WHAT IS ASKED: Please format all of the material below as a JSON list of strings with one string per line, and leave out any blank lines.

(Raw records)

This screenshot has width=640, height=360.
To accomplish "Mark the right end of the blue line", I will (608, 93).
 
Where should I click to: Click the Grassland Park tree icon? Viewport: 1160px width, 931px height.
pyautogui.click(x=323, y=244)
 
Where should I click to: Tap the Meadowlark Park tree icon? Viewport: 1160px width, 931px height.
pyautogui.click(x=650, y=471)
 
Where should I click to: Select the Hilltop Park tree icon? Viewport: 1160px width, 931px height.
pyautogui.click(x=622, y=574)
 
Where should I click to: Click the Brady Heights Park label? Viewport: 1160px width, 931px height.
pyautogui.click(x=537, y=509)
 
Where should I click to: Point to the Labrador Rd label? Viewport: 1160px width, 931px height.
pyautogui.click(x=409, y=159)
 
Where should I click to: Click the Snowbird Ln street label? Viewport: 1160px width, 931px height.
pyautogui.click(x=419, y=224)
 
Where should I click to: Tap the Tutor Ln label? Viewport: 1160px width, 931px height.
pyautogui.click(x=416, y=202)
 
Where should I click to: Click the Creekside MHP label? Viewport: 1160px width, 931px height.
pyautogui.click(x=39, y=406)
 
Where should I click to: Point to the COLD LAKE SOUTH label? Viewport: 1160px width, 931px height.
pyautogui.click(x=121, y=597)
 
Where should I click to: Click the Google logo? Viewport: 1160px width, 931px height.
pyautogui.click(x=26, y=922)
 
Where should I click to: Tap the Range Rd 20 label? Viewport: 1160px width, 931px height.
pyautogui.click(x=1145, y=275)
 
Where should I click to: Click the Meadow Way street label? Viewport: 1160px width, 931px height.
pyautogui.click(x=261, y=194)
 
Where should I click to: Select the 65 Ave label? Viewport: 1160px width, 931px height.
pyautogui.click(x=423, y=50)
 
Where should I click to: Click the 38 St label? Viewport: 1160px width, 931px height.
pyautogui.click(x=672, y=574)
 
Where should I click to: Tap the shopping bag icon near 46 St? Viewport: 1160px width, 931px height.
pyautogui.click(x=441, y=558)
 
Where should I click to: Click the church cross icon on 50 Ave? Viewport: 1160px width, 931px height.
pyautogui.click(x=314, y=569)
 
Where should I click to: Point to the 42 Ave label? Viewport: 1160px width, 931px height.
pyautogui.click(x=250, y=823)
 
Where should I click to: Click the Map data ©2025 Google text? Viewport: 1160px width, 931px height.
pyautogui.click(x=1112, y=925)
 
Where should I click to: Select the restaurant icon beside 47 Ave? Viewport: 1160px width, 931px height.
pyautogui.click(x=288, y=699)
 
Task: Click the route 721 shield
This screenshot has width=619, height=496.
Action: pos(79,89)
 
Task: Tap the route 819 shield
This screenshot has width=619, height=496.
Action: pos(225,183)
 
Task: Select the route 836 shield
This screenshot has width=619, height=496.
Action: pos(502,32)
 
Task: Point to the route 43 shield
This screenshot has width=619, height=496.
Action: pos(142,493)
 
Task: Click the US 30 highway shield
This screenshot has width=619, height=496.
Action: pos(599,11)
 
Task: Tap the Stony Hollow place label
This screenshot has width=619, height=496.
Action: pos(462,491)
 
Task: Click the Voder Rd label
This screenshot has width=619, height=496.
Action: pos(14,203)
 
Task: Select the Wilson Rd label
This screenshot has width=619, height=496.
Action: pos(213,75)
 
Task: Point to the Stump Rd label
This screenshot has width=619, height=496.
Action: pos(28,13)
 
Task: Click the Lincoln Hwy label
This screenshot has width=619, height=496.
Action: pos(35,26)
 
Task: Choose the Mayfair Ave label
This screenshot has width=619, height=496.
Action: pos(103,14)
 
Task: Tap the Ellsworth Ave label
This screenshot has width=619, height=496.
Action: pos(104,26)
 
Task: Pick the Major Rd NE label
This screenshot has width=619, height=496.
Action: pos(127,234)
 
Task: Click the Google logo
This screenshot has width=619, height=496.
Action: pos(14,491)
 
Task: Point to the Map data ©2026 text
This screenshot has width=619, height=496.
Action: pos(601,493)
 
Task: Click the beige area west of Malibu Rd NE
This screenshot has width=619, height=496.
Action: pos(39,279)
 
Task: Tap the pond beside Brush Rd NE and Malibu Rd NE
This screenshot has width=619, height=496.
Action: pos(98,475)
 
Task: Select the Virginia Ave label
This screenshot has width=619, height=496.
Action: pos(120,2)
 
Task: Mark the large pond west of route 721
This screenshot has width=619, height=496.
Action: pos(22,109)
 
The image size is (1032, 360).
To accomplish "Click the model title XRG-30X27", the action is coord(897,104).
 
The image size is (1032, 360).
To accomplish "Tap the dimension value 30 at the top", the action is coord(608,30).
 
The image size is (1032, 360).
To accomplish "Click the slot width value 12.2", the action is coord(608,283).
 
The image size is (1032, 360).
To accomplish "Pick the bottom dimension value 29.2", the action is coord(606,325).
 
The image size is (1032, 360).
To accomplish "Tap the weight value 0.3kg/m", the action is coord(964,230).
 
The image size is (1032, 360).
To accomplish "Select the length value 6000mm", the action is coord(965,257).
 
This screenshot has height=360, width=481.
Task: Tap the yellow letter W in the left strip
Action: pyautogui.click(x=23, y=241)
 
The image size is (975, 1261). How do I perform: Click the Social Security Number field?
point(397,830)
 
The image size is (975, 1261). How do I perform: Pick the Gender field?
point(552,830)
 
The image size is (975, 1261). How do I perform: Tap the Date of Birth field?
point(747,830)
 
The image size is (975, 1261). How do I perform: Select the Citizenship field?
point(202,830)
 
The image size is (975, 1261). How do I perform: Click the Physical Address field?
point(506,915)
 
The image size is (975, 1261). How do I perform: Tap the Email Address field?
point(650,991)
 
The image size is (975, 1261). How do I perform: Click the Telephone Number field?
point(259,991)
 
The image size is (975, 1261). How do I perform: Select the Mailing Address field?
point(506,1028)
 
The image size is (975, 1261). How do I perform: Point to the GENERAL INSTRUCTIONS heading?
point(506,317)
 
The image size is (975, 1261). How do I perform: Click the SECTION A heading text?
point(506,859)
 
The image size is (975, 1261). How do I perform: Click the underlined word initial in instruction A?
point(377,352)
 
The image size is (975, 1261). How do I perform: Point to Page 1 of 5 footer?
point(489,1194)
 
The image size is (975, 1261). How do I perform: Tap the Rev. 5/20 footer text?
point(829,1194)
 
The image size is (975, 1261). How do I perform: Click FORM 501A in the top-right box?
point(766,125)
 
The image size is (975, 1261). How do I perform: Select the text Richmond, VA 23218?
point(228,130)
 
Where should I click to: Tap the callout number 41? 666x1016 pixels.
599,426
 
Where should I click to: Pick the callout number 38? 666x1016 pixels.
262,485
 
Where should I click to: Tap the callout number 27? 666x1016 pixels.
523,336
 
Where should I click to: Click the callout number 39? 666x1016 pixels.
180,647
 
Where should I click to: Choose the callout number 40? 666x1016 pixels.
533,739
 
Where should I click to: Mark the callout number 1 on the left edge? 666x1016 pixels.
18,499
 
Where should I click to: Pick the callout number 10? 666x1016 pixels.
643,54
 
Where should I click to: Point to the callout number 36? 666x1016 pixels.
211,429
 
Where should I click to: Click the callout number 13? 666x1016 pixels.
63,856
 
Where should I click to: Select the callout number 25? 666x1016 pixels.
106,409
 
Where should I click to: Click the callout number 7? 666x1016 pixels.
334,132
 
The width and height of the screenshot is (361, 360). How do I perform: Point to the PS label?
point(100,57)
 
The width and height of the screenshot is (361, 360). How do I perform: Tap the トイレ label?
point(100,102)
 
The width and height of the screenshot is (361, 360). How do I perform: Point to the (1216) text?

SOLUTION TO THE PROBLEM:
[
  "This screenshot has width=640, height=360.",
  "To accomplish \"Mark the right end of the blue line\", I will (608, 93).",
  "Where should I click to: Click the Grassland Park tree icon? Viewport: 1160px width, 931px height.",
  "pyautogui.click(x=323, y=244)",
  "Where should I click to: Tap the Meadowlark Park tree icon? Viewport: 1160px width, 931px height.",
  "pyautogui.click(x=650, y=471)",
  "Where should I click to: Select the Hilltop Park tree icon? Viewport: 1160px width, 931px height.",
  "pyautogui.click(x=622, y=574)",
  "Where should I click to: Click the Brady Heights Park label? Viewport: 1160px width, 931px height.",
  "pyautogui.click(x=537, y=509)",
  "Where should I click to: Point to the Labrador Rd label? Viewport: 1160px width, 931px height.",
  "pyautogui.click(x=409, y=159)",
  "Where should I click to: Click the Snowbird Ln street label? Viewport: 1160px width, 931px height.",
  "pyautogui.click(x=419, y=224)",
  "Where should I click to: Tap the Tutor Ln label? Viewport: 1160px width, 931px height.",
  "pyautogui.click(x=416, y=202)",
  "Where should I click to: Click the Creekside MHP label? Viewport: 1160px width, 931px height.",
  "pyautogui.click(x=39, y=406)",
  "Where should I click to: Point to the COLD LAKE SOUTH label? Viewport: 1160px width, 931px height.",
  "pyautogui.click(x=121, y=597)",
  "Where should I click to: Click the Google logo? Viewport: 1160px width, 931px height.",
  "pyautogui.click(x=26, y=922)",
  "Where should I click to: Tap the Range Rd 20 label? Viewport: 1160px width, 931px height.",
  "pyautogui.click(x=1145, y=275)",
  "Where should I click to: Click the Meadow Way street label? Viewport: 1160px width, 931px height.",
  "pyautogui.click(x=261, y=194)",
  "Where should I click to: Select the 65 Ave label? Viewport: 1160px width, 931px height.",
  "pyautogui.click(x=423, y=50)",
  "Where should I click to: Click the 38 St label? Viewport: 1160px width, 931px height.",
  "pyautogui.click(x=672, y=574)",
  "Where should I click to: Tap the shopping bag icon near 46 St? Viewport: 1160px width, 931px height.",
  "pyautogui.click(x=441, y=558)",
  "Where should I click to: Click the church cross icon on 50 Ave? Viewport: 1160px width, 931px height.",
  "pyautogui.click(x=314, y=569)",
  "Where should I click to: Point to the 42 Ave label? Viewport: 1160px width, 931px height.",
  "pyautogui.click(x=250, y=823)",
  "Where should I click to: Click the Map data ©2025 Google text? Viewport: 1160px width, 931px height.",
  "pyautogui.click(x=1112, y=925)",
  "Where should I click to: Select the restaurant icon beside 47 Ave? Viewport: 1160px width, 931px height.",
  "pyautogui.click(x=288, y=699)",
  "Task: Click the route 721 shield",
  "This screenshot has width=619, height=496.",
  "Action: pos(79,89)",
  "Task: Tap the route 819 shield",
  "This screenshot has width=619, height=496.",
  "Action: pos(225,183)",
  "Task: Select the route 836 shield",
  "This screenshot has width=619, height=496.",
  "Action: pos(502,32)",
  "Task: Point to the route 43 shield",
  "This screenshot has width=619, height=496.",
  "Action: pos(142,493)",
  "Task: Click the US 30 highway shield",
  "This screenshot has width=619, height=496.",
  "Action: pos(599,11)",
  "Task: Tap the Stony Hollow place label",
  "This screenshot has width=619, height=496.",
  "Action: pos(462,491)",
  "Task: Click the Voder Rd label",
  "This screenshot has width=619, height=496.",
  "Action: pos(14,203)",
  "Task: Select the Wilson Rd label",
  "This screenshot has width=619, height=496.",
  "Action: pos(213,75)",
  "Task: Point to the Stump Rd label",
  "This screenshot has width=619, height=496.",
  "Action: pos(28,13)",
  "Task: Click the Lincoln Hwy label",
  "This screenshot has width=619, height=496.",
  "Action: pos(35,26)",
  "Task: Choose the Mayfair Ave label",
  "This screenshot has width=619, height=496.",
  "Action: pos(103,14)",
  "Task: Tap the Ellsworth Ave label",
  "This screenshot has width=619, height=496.",
  "Action: pos(104,26)",
  "Task: Pick the Major Rd NE label",
  "This screenshot has width=619, height=496.",
  "Action: pos(127,234)",
  "Task: Click the Google logo",
  "This screenshot has width=619, height=496.",
  "Action: pos(14,491)",
  "Task: Point to the Map data ©2026 text",
  "This screenshot has width=619, height=496.",
  "Action: pos(601,493)",
  "Task: Click the beige area west of Malibu Rd NE",
  "This screenshot has width=619, height=496.",
  "Action: pos(39,279)",
  "Task: Tap the pond beside Brush Rd NE and Malibu Rd NE",
  "This screenshot has width=619, height=496.",
  "Action: pos(98,475)",
  "Task: Select the Virginia Ave label",
  "This screenshot has width=619, height=496.",
  "Action: pos(120,2)",
  "Task: Mark the large pond west of route 721",
  "This screenshot has width=619, height=496.",
  "Action: pos(22,109)",
  "The image size is (1032, 360).",
  "To accomplish \"Click the model title XRG-30X27\", the action is coord(897,104).",
  "The image size is (1032, 360).",
  "To accomplish \"Tap the dimension value 30 at the top\", the action is coord(608,30).",
  "The image size is (1032, 360).",
  "To accomplish \"Click the slot width value 12.2\", the action is coord(608,283).",
  "The image size is (1032, 360).",
  "To accomplish \"Pick the bottom dimension value 29.2\", the action is coord(606,325).",
  "The image size is (1032, 360).",
  "To accomplish \"Tap the weight value 0.3kg/m\", the action is coord(964,230).",
  "The image size is (1032, 360).",
  "To accomplish \"Select the length value 6000mm\", the action is coord(965,257).",
  "This screenshot has height=360, width=481.",
  "Task: Tap the yellow letter W in the left strip",
  "Action: pyautogui.click(x=23, y=241)",
  "The image size is (975, 1261). How do I perform: Click the Social Security Number field?",
  "point(397,830)",
  "The image size is (975, 1261). How do I perform: Pick the Gender field?",
  "point(552,830)",
  "The image size is (975, 1261). How do I perform: Tap the Date of Birth field?",
  "point(747,830)",
  "The image size is (975, 1261). How do I perform: Select the Citizenship field?",
  "point(202,830)",
  "The image size is (975, 1261). How do I perform: Click the Physical Address field?",
  "point(506,915)",
  "The image size is (975, 1261). How do I perform: Tap the Email Address field?",
  "point(650,991)",
  "The image size is (975, 1261). How do I perform: Click the Telephone Number field?",
  "point(259,991)",
  "The image size is (975, 1261). How do I perform: Select the Mailing Address field?",
  "point(506,1028)",
  "The image size is (975, 1261). How do I perform: Point to the GENERAL INSTRUCTIONS heading?",
  "point(506,317)",
  "The image size is (975, 1261). How do I perform: Click the SECTION A heading text?",
  "point(506,859)",
  "The image size is (975, 1261). How do I perform: Click the underlined word initial in instruction A?",
  "point(377,352)",
  "The image size is (975, 1261). How do I perform: Point to Page 1 of 5 footer?",
  "point(489,1194)",
  "The image size is (975, 1261). How do I perform: Tap the Rev. 5/20 footer text?",
  "point(829,1194)",
  "The image size is (975, 1261). How do I perform: Click FORM 501A in the top-right box?",
  "point(766,125)",
  "The image size is (975, 1261). How do I perform: Select the text Richmond, VA 23218?",
  "point(228,130)",
  "Where should I click to: Tap the callout number 41? 666x1016 pixels.",
  "599,426",
  "Where should I click to: Pick the callout number 38? 666x1016 pixels.",
  "262,485",
  "Where should I click to: Tap the callout number 27? 666x1016 pixels.",
  "523,336",
  "Where should I click to: Click the callout number 39? 666x1016 pixels.",
  "180,647",
  "Where should I click to: Choose the callout number 40? 666x1016 pixels.",
  "533,739",
  "Where should I click to: Mark the callout number 1 on the left edge? 666x1016 pixels.",
  "18,499",
  "Where should I click to: Pick the callout number 10? 666x1016 pixels.",
  "643,54",
  "Where should I click to: Point to the callout number 36? 666x1016 pixels.",
  "211,429",
  "Where should I click to: Click the callout number 13? 666x1016 pixels.",
  "63,856",
  "Where should I click to: Select the callout number 25? 666x1016 pixels.",
  "106,409",
  "Where should I click to: Click the callout number 7? 666x1016 pixels.",
  "334,132",
  "The width and height of the screenshot is (361, 360). How do I perform: Point to the PS label?",
  "point(100,57)",
  "The width and height of the screenshot is (361, 360). How do I perform: Tap the トイレ label?",
  "point(100,102)",
  "The width and height of the screenshot is (361, 360). How do I perform: Point to the (1216) text?"
]